Zutaten für ein bis zwei Personen

150 g Bandnudeln, 70-80 g frischer Lachs, 80 g frische Tomaten, 20 g Zwiebeln, 1TL Oliven- oder Rapsöl, 3 TL saure Sahne, 1 TL Dill oder Koriander, jodiertes Speisesalz in geringen Mengen

Zubereitung

> Die Bandnudeln in einen Liter kochendem Salzwasser garen.

> inzwischen die Zwiebeln in Würfel schneiden

> die Zwiebeln in einer Pfanne mit etwas Öl glasig braten

> die Tomaten schneiden und dazu geben

> den Lachs in Streifen schneiden und ebenfalls hinzugeben

> das ganze mit saurer Sahne, Dill, Koriander und Salz abschmecken

Guten Appetit

 

Pizza "Mediterran"

Zutaten für zwei Personen

ein Vollkornpizzaboden, vier Tomaten, eine Stange Porree, 50 g Champignons, vier EL geriebener Käse, etwas Olivenöl, Oregano, Salz, Pfeffer, drei EL Tomatenpürree

Zubereitung

> Pizzaboden mit Tomatenpürree einstreichen

> alle Zutaten gleichmäßig auf dem Boden verteilen, mit dem geriebenen Käse bestreuen, würzen und mit etwas Olivenöl behandeln

> das Ganze 30 Minuten bei 200 Grad backen

Guten Appetit

 

Kichererbsen-Curry-Aufstrich

Zutaten für 5 bis 10 Personen

100 g Kichererbsen, ein Apfel, zwei EL Erdnussmus, ein TL Currypulver, ein EL Olivenöl, Salz, Pfeffer

Zubereitung

> die Kichererbsen säubern und abtropfen lassen

> den Apfel in Würfel schneiden

> Kichererbsen, Äpfel und Erdnussmus im Mixer zu einer Masse verarbeiten

> mit Salz, Pfeffer und Curry pikant würzen

Guten Appetit

 

Gemüse-Kräuter-Frittata

Zutaten für vier Personen

500 g festkochende Kartoffeln, drei Tomaten, eine Zucchini, zwei Zwiebeln, eine Knoblauchzehe,

ein Bund Petersilie, ein Bund Basilikum, fünf Eier, zwei EL Rapsöl, Salz, Pfeffer

> Kartoffeln 20 Minuten abpellen und kochen, in kleine Würfel schneiden

> Zucchini in Scheiben schneiden, Zwiebeln und die Knoblauchzehe zerkleinern

> in einer Pfanne Kartoffeln anbraten

> das oben erwähnte Gemüse hinzugeben

> die Eier zerquirlen und in die Pfanne hinzugeben

> die Kräuter zerhacken und hinzugeben

> den Pfanneninhalt auf kleiner Stufe 5-10 Minuten kochen lassen

Guten Appetit

 

ernährungsphysiologische Beurteilung

Die mediterrane Kost hat einen hohen gesundheitlichen Stellenwert.
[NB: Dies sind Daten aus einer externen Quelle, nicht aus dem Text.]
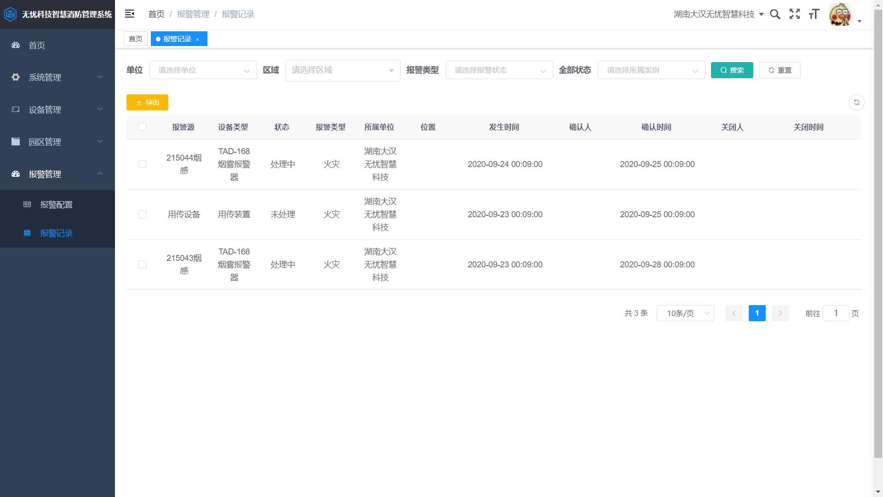Tick the 用传设备 row checkbox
Sie ist ausgewogen, enthält zahlreiche Vitalstoffe und ist zu dem leicht praktizierbar. Diese Kostform kann präventiv bzw. symptomatisch bei einigen Krankheitsbildern (z. B. Herz- und Kreislauferkrankungen) eingesetzt werden. Mediterrane Kost zählt nach dem heutigen wissenschaftlichen Stand zu den besten Ernährungsempfehlungen.